Fue entonces que Julián Medina, organizando la resistencia en las afueras de la ciudad, volvió a Palacio, pero una multitud ya lo esperaba y le impedía el paso para entrar. La gente le gritaba que cuándo volvería Villa para defender la ciudad y acabar de una vez con Diéguez y no ver cumplido su deseo de destrucción. Y lo empujaban los varones con el hombro, pero las mujeres lo llevaban a empellones hasta el quiosco francés de la Plaza de Armas, con sus vientres y sus pechos. Y el coronel Julián Medina, seguido del doctor Mariano Azuela, se dejaba arrempujar. Y no teniendo más aislamiento que el quiosco, se encaramó en él. Había algunos guardias con sus rifles apuntando a la multitud.

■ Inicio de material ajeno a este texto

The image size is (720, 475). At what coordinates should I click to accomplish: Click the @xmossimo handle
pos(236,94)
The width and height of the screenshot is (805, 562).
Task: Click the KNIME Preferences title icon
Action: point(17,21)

Julián Medina, solo, en el centro del sitio, alzó las manos para que la gritería se acallara. Yo, ese día, no había hecho mandados; tenía miedo de la revolución, del incendio y de las violaciones a tanta jovencita que me enamoraba todos los días. Pero estaba justito frente al gobernador, a unos cuantos escalones de la plataforma del quiosco. Se hizo silencio con chis de boca callando unos a otros para escuchar lo que pudiera decir Don Julián Medina. Finalmente sólo el resoplido de los caballos se escuchaba al estornudar.
—¿Cuándo va a venir el general Pancho Villa a la ciudad para defendernos? —gritó una voz dura, sin quebrantar, de macho entrón.
—Vendrá en dos días, el 17 de enero, en su Pullman —respondió sereno Julián Medina.
—¿Y a qué horas exactamente? —le grité casi en son de burla sabiendo que la exactitud del tiempo no importaba mucho entre nosotros.
Y eso enojó al coronel gobernador Julián Medina.
Le arrebató el fusil a uno de sus guardias, apuntó hacia el reloj de Palacio de Gobierno y le hizo un hoyo, justo en el V de su numeración. Luego desenfundó su colt revólver y marcó otro orificio más pequeño en el III del reloj. Con gran entereza, luego gritó:
—A las cinco y cuarto de la tarde. Para que no lo olviden jamás, cabrones.